Set down all of the entries precisely as they were written.
Top of TASK INPUT
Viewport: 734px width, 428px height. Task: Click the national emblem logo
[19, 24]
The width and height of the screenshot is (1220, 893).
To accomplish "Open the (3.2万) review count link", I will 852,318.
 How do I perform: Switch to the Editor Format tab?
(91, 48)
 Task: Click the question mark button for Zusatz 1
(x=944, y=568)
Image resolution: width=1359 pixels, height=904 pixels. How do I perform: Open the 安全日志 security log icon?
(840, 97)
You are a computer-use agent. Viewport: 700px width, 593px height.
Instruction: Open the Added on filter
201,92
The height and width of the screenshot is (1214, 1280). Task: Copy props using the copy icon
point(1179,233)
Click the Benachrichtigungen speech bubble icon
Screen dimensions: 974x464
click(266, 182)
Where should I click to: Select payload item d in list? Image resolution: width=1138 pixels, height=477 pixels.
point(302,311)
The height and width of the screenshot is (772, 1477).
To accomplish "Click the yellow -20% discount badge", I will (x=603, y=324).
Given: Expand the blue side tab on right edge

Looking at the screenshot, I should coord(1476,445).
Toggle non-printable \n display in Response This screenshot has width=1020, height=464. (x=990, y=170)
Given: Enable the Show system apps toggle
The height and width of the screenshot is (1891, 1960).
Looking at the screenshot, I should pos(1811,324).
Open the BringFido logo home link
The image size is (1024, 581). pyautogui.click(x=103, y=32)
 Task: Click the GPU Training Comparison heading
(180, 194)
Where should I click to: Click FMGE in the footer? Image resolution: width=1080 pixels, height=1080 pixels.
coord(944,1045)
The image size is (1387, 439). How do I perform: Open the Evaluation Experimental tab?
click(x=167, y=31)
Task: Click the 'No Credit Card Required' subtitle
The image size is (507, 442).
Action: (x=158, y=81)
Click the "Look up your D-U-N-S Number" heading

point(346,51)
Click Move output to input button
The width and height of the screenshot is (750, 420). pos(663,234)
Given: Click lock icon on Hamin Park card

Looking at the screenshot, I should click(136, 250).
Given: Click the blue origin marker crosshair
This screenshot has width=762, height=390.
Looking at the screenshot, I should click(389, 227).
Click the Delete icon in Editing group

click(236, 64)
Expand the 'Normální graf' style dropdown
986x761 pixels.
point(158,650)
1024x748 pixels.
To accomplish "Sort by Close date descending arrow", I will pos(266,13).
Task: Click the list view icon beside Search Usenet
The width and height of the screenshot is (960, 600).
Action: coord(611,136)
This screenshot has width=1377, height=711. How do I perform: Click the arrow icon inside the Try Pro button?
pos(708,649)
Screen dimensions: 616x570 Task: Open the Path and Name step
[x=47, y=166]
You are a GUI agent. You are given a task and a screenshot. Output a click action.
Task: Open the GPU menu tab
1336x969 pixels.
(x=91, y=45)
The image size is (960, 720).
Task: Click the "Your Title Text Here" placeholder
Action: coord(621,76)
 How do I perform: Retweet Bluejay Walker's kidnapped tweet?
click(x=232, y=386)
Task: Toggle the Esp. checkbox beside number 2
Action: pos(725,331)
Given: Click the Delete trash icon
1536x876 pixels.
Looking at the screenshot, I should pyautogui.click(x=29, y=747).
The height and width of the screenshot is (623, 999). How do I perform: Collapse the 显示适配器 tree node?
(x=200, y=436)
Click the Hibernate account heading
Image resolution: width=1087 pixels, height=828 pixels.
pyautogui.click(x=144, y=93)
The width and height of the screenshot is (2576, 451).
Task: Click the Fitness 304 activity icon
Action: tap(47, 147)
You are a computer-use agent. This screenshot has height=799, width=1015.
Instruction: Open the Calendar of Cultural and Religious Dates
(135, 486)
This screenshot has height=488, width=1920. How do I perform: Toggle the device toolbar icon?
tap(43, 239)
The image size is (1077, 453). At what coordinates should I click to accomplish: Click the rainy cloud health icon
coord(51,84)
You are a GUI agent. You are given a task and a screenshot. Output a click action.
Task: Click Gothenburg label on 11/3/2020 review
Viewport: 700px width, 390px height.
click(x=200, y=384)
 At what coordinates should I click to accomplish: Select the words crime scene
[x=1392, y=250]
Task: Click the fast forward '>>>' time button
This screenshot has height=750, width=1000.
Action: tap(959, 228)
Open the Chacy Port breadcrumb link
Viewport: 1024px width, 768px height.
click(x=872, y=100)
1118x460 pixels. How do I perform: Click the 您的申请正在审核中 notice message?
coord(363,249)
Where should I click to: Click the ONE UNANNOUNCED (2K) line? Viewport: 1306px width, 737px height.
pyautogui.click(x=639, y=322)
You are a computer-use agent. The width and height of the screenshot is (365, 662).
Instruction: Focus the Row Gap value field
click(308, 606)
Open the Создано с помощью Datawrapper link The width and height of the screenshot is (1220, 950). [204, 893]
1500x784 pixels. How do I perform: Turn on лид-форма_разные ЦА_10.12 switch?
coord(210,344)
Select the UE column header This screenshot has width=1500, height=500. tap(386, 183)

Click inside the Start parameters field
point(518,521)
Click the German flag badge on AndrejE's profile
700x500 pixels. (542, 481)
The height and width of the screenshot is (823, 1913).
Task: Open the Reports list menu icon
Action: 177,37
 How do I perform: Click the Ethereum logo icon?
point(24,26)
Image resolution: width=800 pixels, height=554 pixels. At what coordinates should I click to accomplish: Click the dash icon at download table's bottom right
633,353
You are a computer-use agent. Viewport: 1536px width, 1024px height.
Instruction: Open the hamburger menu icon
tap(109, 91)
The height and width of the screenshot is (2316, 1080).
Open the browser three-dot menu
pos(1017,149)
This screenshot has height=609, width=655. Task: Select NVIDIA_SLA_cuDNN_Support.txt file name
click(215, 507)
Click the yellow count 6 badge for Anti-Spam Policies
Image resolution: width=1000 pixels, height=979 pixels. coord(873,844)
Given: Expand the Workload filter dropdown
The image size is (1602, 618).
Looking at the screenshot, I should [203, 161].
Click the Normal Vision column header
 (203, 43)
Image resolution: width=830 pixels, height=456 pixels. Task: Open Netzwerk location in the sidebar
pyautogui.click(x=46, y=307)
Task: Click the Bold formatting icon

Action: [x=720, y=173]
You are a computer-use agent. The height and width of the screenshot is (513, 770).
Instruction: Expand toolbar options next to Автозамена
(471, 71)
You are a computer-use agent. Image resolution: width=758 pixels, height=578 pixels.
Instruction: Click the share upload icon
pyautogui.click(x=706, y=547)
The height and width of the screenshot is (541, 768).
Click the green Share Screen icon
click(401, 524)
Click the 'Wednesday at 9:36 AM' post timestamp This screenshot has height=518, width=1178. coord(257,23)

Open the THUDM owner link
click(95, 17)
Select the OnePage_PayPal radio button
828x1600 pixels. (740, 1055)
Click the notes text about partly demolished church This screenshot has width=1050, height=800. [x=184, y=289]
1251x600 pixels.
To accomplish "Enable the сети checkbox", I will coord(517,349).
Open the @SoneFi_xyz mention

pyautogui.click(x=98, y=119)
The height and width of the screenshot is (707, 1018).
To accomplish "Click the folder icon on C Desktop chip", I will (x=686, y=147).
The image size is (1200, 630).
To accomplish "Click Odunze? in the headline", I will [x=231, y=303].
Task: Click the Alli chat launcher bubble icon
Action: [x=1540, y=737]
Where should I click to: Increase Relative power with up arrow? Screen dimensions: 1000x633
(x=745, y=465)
Bottom of TASK INPUT
● RESPONSE TO THIS TASK
Viewport: 734px width, 428px height. Task: Click the national emblem logo
[19, 24]
The width and height of the screenshot is (1220, 893).
To accomplish "Open the (3.2万) review count link", I will 852,318.
 How do I perform: Switch to the Editor Format tab?
(91, 48)
 Task: Click the question mark button for Zusatz 1
(x=944, y=568)
Image resolution: width=1359 pixels, height=904 pixels. How do I perform: Open the 安全日志 security log icon?
(840, 97)
You are a computer-use agent. Viewport: 700px width, 593px height.
Instruction: Open the Added on filter
201,92
The height and width of the screenshot is (1214, 1280). Task: Copy props using the copy icon
point(1179,233)
Click the Benachrichtigungen speech bubble icon
Screen dimensions: 974x464
click(266, 182)
Where should I click to: Select payload item d in list? Image resolution: width=1138 pixels, height=477 pixels.
point(302,311)
The height and width of the screenshot is (772, 1477).
To accomplish "Click the yellow -20% discount badge", I will (x=603, y=324).
Given: Expand the blue side tab on right edge

Looking at the screenshot, I should coord(1476,445).
Toggle non-printable \n display in Response This screenshot has width=1020, height=464. (x=990, y=170)
Given: Enable the Show system apps toggle
The height and width of the screenshot is (1891, 1960).
Looking at the screenshot, I should pos(1811,324).
Open the BringFido logo home link
The image size is (1024, 581). pyautogui.click(x=103, y=32)
 Task: Click the GPU Training Comparison heading
(180, 194)
Where should I click to: Click FMGE in the footer? Image resolution: width=1080 pixels, height=1080 pixels.
coord(944,1045)
The image size is (1387, 439). How do I perform: Open the Evaluation Experimental tab?
click(x=167, y=31)
Task: Click the 'No Credit Card Required' subtitle
The image size is (507, 442).
Action: (x=158, y=81)
Click the "Look up your D-U-N-S Number" heading

point(346,51)
Click Move output to input button
The width and height of the screenshot is (750, 420). pos(663,234)
Given: Click lock icon on Hamin Park card

Looking at the screenshot, I should click(136, 250).
Given: Click the blue origin marker crosshair
This screenshot has width=762, height=390.
Looking at the screenshot, I should click(389, 227).
Click the Delete icon in Editing group

click(236, 64)
Expand the 'Normální graf' style dropdown
986x761 pixels.
point(158,650)
1024x748 pixels.
To accomplish "Sort by Close date descending arrow", I will pos(266,13).
Task: Click the list view icon beside Search Usenet
The width and height of the screenshot is (960, 600).
Action: coord(611,136)
This screenshot has width=1377, height=711. How do I perform: Click the arrow icon inside the Try Pro button?
pos(708,649)
Screen dimensions: 616x570 Task: Open the Path and Name step
[x=47, y=166]
You are a GUI agent. You are given a task and a screenshot. Output a click action.
Task: Open the GPU menu tab
1336x969 pixels.
(x=91, y=45)
The image size is (960, 720).
Task: Click the "Your Title Text Here" placeholder
Action: coord(621,76)
 How do I perform: Retweet Bluejay Walker's kidnapped tweet?
click(x=232, y=386)
Task: Toggle the Esp. checkbox beside number 2
Action: pos(725,331)
Given: Click the Delete trash icon
1536x876 pixels.
Looking at the screenshot, I should pyautogui.click(x=29, y=747).
The height and width of the screenshot is (623, 999). How do I perform: Collapse the 显示适配器 tree node?
(x=200, y=436)
Click the Hibernate account heading
Image resolution: width=1087 pixels, height=828 pixels.
pyautogui.click(x=144, y=93)
The width and height of the screenshot is (2576, 451).
Task: Click the Fitness 304 activity icon
Action: tap(47, 147)
You are a computer-use agent. This screenshot has height=799, width=1015.
Instruction: Open the Calendar of Cultural and Religious Dates
(135, 486)
This screenshot has height=488, width=1920. How do I perform: Toggle the device toolbar icon?
tap(43, 239)
The image size is (1077, 453). At what coordinates should I click to accomplish: Click the rainy cloud health icon
coord(51,84)
You are a GUI agent. You are given a task and a screenshot. Output a click action.
Task: Click Gothenburg label on 11/3/2020 review
Viewport: 700px width, 390px height.
click(x=200, y=384)
 At what coordinates should I click to accomplish: Select the words crime scene
[x=1392, y=250]
Task: Click the fast forward '>>>' time button
This screenshot has height=750, width=1000.
Action: tap(959, 228)
Open the Chacy Port breadcrumb link
Viewport: 1024px width, 768px height.
click(x=872, y=100)
1118x460 pixels. How do I perform: Click the 您的申请正在审核中 notice message?
coord(363,249)
Where should I click to: Click the ONE UNANNOUNCED (2K) line? Viewport: 1306px width, 737px height.
pyautogui.click(x=639, y=322)
You are a computer-use agent. The width and height of the screenshot is (365, 662).
Instruction: Focus the Row Gap value field
click(308, 606)
Open the Создано с помощью Datawrapper link The width and height of the screenshot is (1220, 950). [204, 893]
1500x784 pixels. How do I perform: Turn on лид-форма_разные ЦА_10.12 switch?
coord(210,344)
Select the UE column header This screenshot has width=1500, height=500. tap(386, 183)

Click inside the Start parameters field
point(518,521)
Click the German flag badge on AndrejE's profile
700x500 pixels. (542, 481)
The height and width of the screenshot is (823, 1913).
Task: Open the Reports list menu icon
Action: 177,37
 How do I perform: Click the Ethereum logo icon?
point(24,26)
Image resolution: width=800 pixels, height=554 pixels. At what coordinates should I click to accomplish: Click the dash icon at download table's bottom right
633,353
You are a computer-use agent. Viewport: 1536px width, 1024px height.
Instruction: Open the hamburger menu icon
tap(109, 91)
The height and width of the screenshot is (2316, 1080).
Open the browser three-dot menu
pos(1017,149)
This screenshot has height=609, width=655. Task: Select NVIDIA_SLA_cuDNN_Support.txt file name
click(215, 507)
Click the yellow count 6 badge for Anti-Spam Policies
Image resolution: width=1000 pixels, height=979 pixels. coord(873,844)
Given: Expand the Workload filter dropdown
The image size is (1602, 618).
Looking at the screenshot, I should [203, 161].
Click the Normal Vision column header
 (203, 43)
Image resolution: width=830 pixels, height=456 pixels. Task: Open Netzwerk location in the sidebar
pyautogui.click(x=46, y=307)
Task: Click the Bold formatting icon

Action: [x=720, y=173]
You are a computer-use agent. The height and width of the screenshot is (513, 770).
Instruction: Expand toolbar options next to Автозамена
(471, 71)
You are a computer-use agent. Image resolution: width=758 pixels, height=578 pixels.
Instruction: Click the share upload icon
pyautogui.click(x=706, y=547)
The height and width of the screenshot is (541, 768).
Click the green Share Screen icon
click(401, 524)
Click the 'Wednesday at 9:36 AM' post timestamp This screenshot has height=518, width=1178. coord(257,23)

Open the THUDM owner link
click(95, 17)
Select the OnePage_PayPal radio button
828x1600 pixels. (740, 1055)
Click the notes text about partly demolished church This screenshot has width=1050, height=800. [x=184, y=289]
1251x600 pixels.
To accomplish "Enable the сети checkbox", I will coord(517,349).
Open the @SoneFi_xyz mention

pyautogui.click(x=98, y=119)
The height and width of the screenshot is (707, 1018).
To accomplish "Click the folder icon on C Desktop chip", I will (x=686, y=147).
The image size is (1200, 630).
To accomplish "Click Odunze? in the headline", I will [x=231, y=303].
Task: Click the Alli chat launcher bubble icon
Action: [x=1540, y=737]
Where should I click to: Increase Relative power with up arrow? Screen dimensions: 1000x633
(x=745, y=465)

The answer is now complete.